Utah’s Anti-Porn Crusade Marches On With Tech Filtering Law

Utah Governor Spencer Cox signed a bill Tuesday that calls for all smartphones and tablets sold in the Beehive State to have adult content filters.

(Pixabay image via Courthouse News)

SALT LAKE CITY (CN) — Utah has pushed forward with ambitious plans to require porn filters on cell phones and tablets, appeasing conservative lawmakers’ ongoing campaign on decency in the Mormon stronghold.

Republican Governor Spencer Cox on Tuesday signed House Bill 72, which calls for all smartphones and tablets sold in the Beehive State to have active adult content filters.

The so-called filter would “prevent the user of the device from accessing material that is harmful to minors on the device; enable certain users to deactivate the filter for the device or for specific content; and notify the user when content is filtered,” the bill reads.

The divisive measure, introduced by Republican state Senator Todd Weiler, allows for users to disable the filter through a passcode that phone makers would provide.

HB 72 applies to “smart phones activated in the state on or after January 1 of the year following the year this bill takes effect.” The rule, however, doesn’t take effect until five other states pass equivalent laws. If none pass before 2031, the law stands to fade away without ever taking effect.

During a recent news conference on PBS-Utah, Cox said the move would send an “important message” about preventing children from accessing explicit content on the Web.

“We really want to empower parents,” Cox said. “If nothing else it sends an important message.”

ACLU of Utah, in opposition, tweeted that the rule “infringes upon the general public’s First Amendment rights to freely access the internet.”

Adult film star Cherie DeVille, who recently called on Cox to veto the bill, wrote in an open letter that the regulations “would create more than a slippery slope for free speech — it would form a deadly slope that would send Utah residents’ civil liberties off a hill.”

“Porn is far from the most dangerous aspect of cellphones for kids,” DeVille added, citing studies that link cellphones to an increase children’s depression. 

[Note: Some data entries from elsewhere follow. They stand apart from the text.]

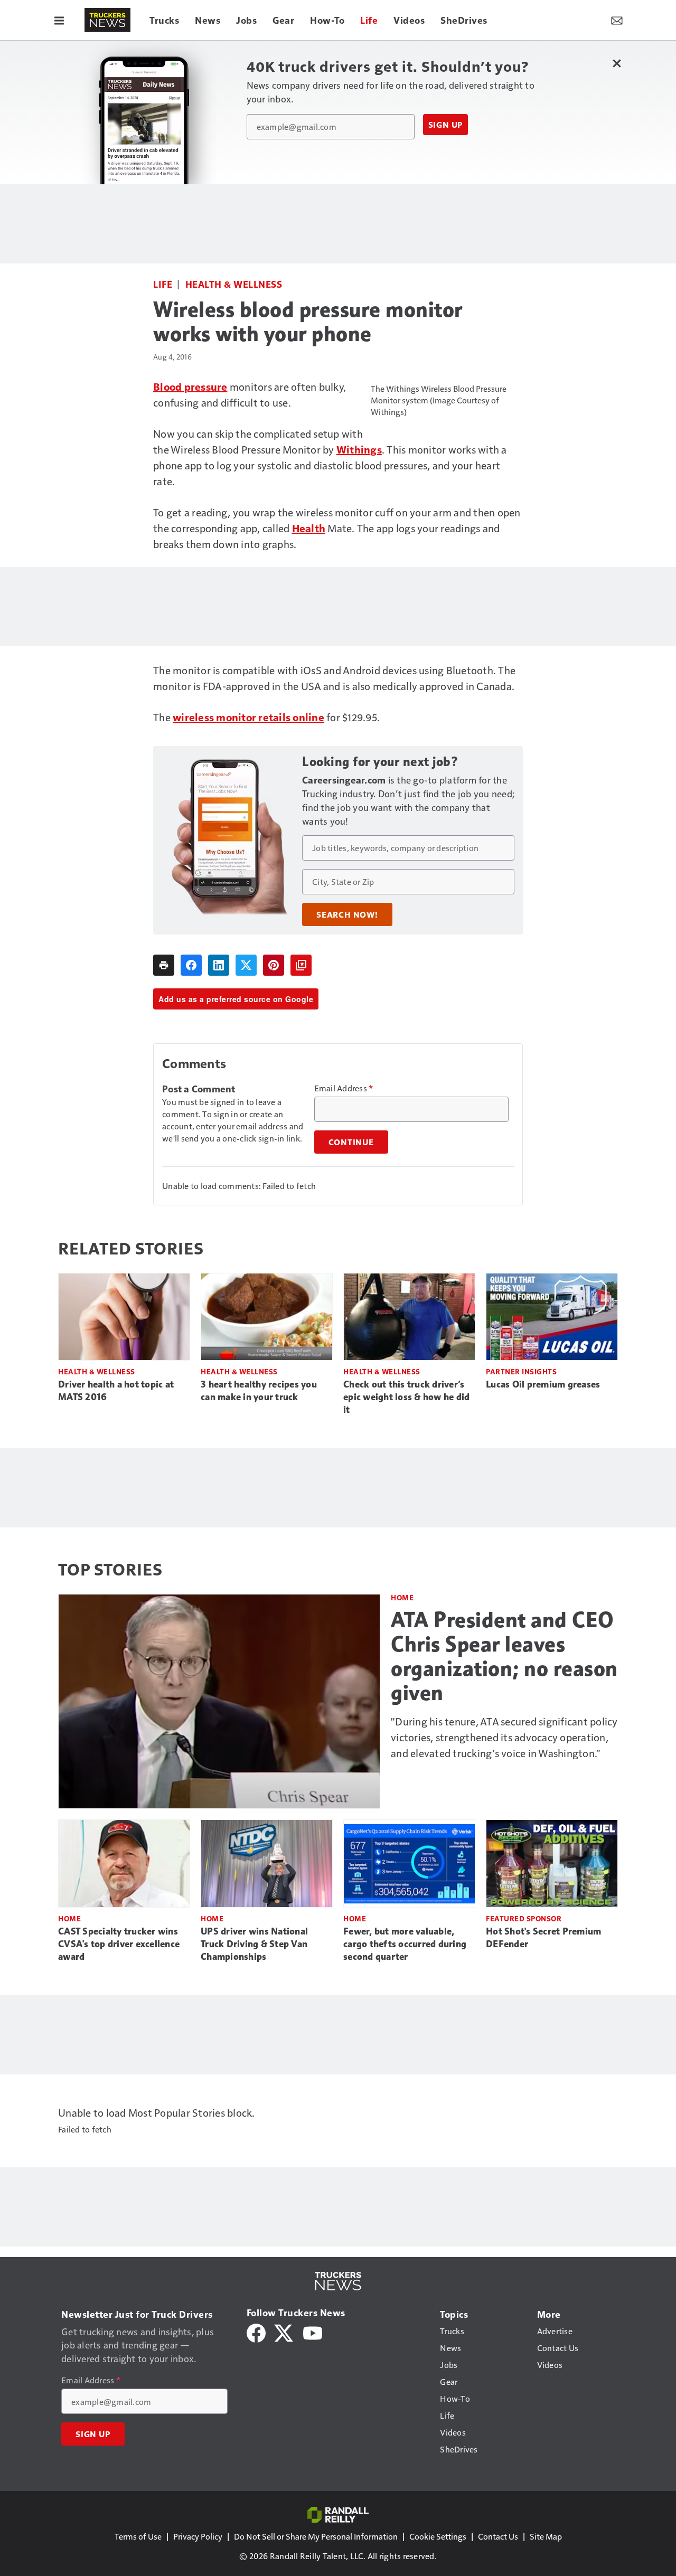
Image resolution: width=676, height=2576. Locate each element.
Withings (359, 449)
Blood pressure (190, 386)
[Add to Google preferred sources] (301, 965)
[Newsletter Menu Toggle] (617, 20)
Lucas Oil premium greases (543, 1384)
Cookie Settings (437, 2536)
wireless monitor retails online (248, 717)
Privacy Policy (197, 2536)
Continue (351, 1142)
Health (309, 528)
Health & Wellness (234, 284)
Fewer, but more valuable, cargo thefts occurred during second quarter (404, 1944)
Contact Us (498, 2536)
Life (162, 284)
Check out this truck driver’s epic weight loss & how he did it (406, 1397)
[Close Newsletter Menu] (616, 63)
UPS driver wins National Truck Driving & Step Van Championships (254, 1944)
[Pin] (273, 965)
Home (402, 1597)
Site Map (546, 2536)
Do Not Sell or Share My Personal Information (316, 2536)
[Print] (163, 965)
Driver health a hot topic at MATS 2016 (116, 1391)
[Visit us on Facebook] (256, 2331)
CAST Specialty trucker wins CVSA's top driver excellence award (119, 1944)
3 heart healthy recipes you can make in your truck (259, 1391)
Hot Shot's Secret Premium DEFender (543, 1938)
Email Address (343, 1088)
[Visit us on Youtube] (312, 2331)
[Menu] (59, 20)
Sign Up (445, 124)
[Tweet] (246, 965)
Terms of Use (138, 2536)
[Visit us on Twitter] (284, 2331)
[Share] (191, 965)
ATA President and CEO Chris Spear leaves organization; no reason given (504, 1656)
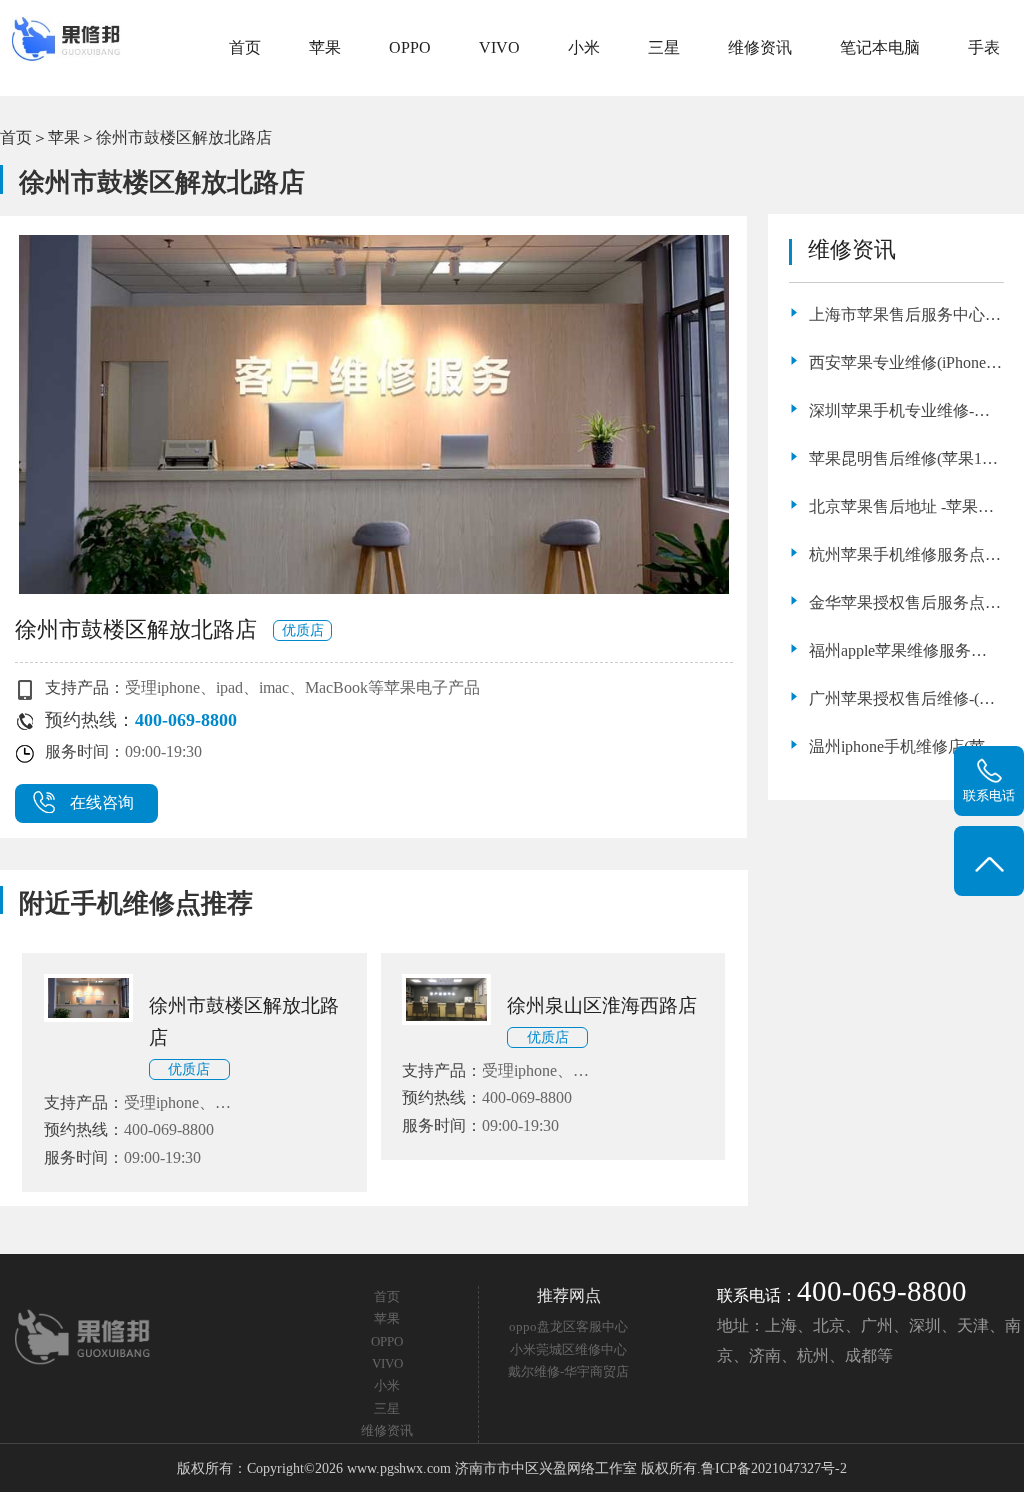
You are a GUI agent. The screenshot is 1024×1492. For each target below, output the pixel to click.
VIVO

“It’s hard to believe your fellow Republicans are fighting to protect kids’ eyes when they’re OK with children consuming violent games, movies, and television shows,” she wrote.

Utah’s anti-porn crusade certainly isn’t new news.

In 2016, former Governor Gary Herbert signed a resolution that declared porn a “public health crisis.”

That bill, also sponsored by Weiler, stated pornography use was “linked to lessening desire in young men to marry, dissatisfaction in marriage, and infidelity” and “perpetuates a sexually toxic environment.”

Cox, who took office in January, signed 10 bills in total on Tuesday, including amendments to rules on so-called microenterprise home kitchens, state liquor stores and county highway road funds. Cox has signed 456 pieces of legislation from the 2021 legislative session to date.